Ambassador Program. On paper, it sounded pretty good: have speakers and sponsors get reservations for local restaurants to talk about the topic they’re speaking about. I showed up to my table on the first day and didn’t have anyone show up to my table, because I didn’t speak until the next morning. It wasn’t until after my talk that I got a table of 4 folks who wanted to talk about the finer points of MVC in WordPress Plugins and Themes. I guess I’m not sure if the execution, the planning, or the advertising of the program was the issue; but I believe it agreeable to say that something went wrong there. My solution: Have only people speaking that day as Ambassadors.

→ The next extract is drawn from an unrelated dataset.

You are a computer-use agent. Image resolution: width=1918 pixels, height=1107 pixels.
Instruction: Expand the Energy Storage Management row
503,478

Better yet, only people speaking before, so that there is a continuation of the conversation, rather than a preview (which probably wouldn’t work anyway). Advertise & name it better – lunch and learn maybe?

The icing on the cake

The next came when I was setting up for my talk. Since I was the first one speaking in the morning, I decided to get an early start; come and set up the room. I realized when I got there that the rooms did not have the type of connection I needed for my laptop. I had a backup plan, but I wanted to see if someone had an adaptor. After asking one of the volunteers, I was pointed to the Green Room. I went there and asked and noticed that the show runner, of which I had very little contact up to that point. I asked and he gestured me back out into the hall and we walked together as he held what looked like an easel for one of the signs for the conference.

“Many of our volunteers are not here yet,” he said. “It’s early, and we have a certain order of things that need to be done. And that is very low on the list of priorities.”

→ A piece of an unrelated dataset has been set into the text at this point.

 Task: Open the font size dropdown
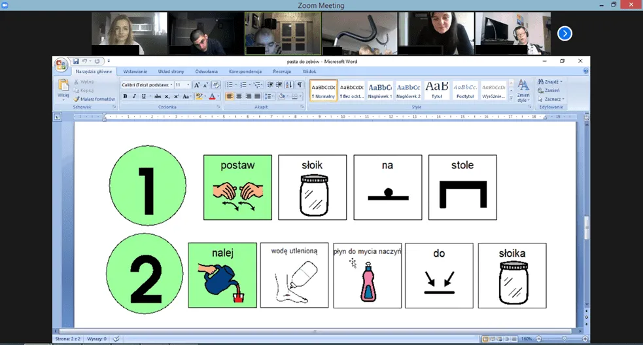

Out of pure shock and possibly lack of sleep from late night #WPKaraoke the night before, or maybe out of a need to let it slide and not bug me before speaking, all I responded with was “Ok. Thanks.”

I think my talk, though sped through like a personified Tesla on cocaine, generated a lot of discussion around clean code and WordPress coding standards. Which is what I wanted out of the talk anyway.

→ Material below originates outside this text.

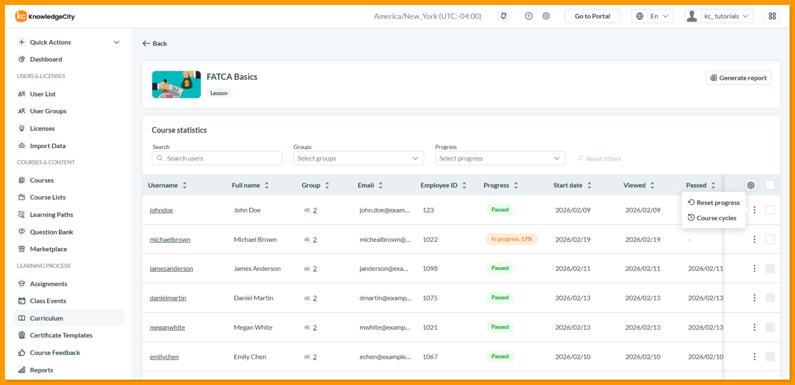This screenshot has width=795, height=385.
Task: Open the three-dot menu for Michael Brown
Action: [754, 240]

Once the talk was over, I started to take the morning in. Something that I thought I had let slide off my back was just grabbing the brim of my hoodie, waiting for the right moment to yank hard. “I’m not going to be applying to speak here again,” I hear myself say before I realize what I’ve said and who I’ve said it to. I was in the company of a dear friend in the WP community and a lovely woman who just so happens to be from the oversight organization of WordCamps and WordPress meetups, called WordCamp Central. That statement possibly carried a little more weight coming from a meetup organizer.

My solution: I help out with the Calgary Comic and Entertainment Expo, in which I come in contact with the celebrity guests that they have there. They’re treated like gold, and well they should be. The similarity to the Calgary Expo and WordCamp is that your speakers are your VIPs. No, they aren’t the calibre of the Hollywood stars that show up to the likes of San Diego Comic Con, Calgary Expo, or even Fan Expo in Toronto, but the speakers are what make WordCamps worth attending. They should be treated as such. Offering them a place to rest before and after their talk, a bottle of water for their talk, snacks to keep up their energy. It’s the thoughtful bits that will not only keep them coming, but keep them eager to come year after year.

Remember, I’m pulling for ya; we’re all in this together

I purposely left out names to protect people. I don’t want to tear people down, but I believe constructive criticism can go a long way. I hope this is received as just that, and not an assault on the organizers. I love the WordPress community, because it’s exactly that: a community. A community of people who genuinely care about each other, about the work we do, and sometimes an argument about a plugin, theme, or way of doing things. My solution: Let’s continue through true community, and not a platform for personal agendas and ego.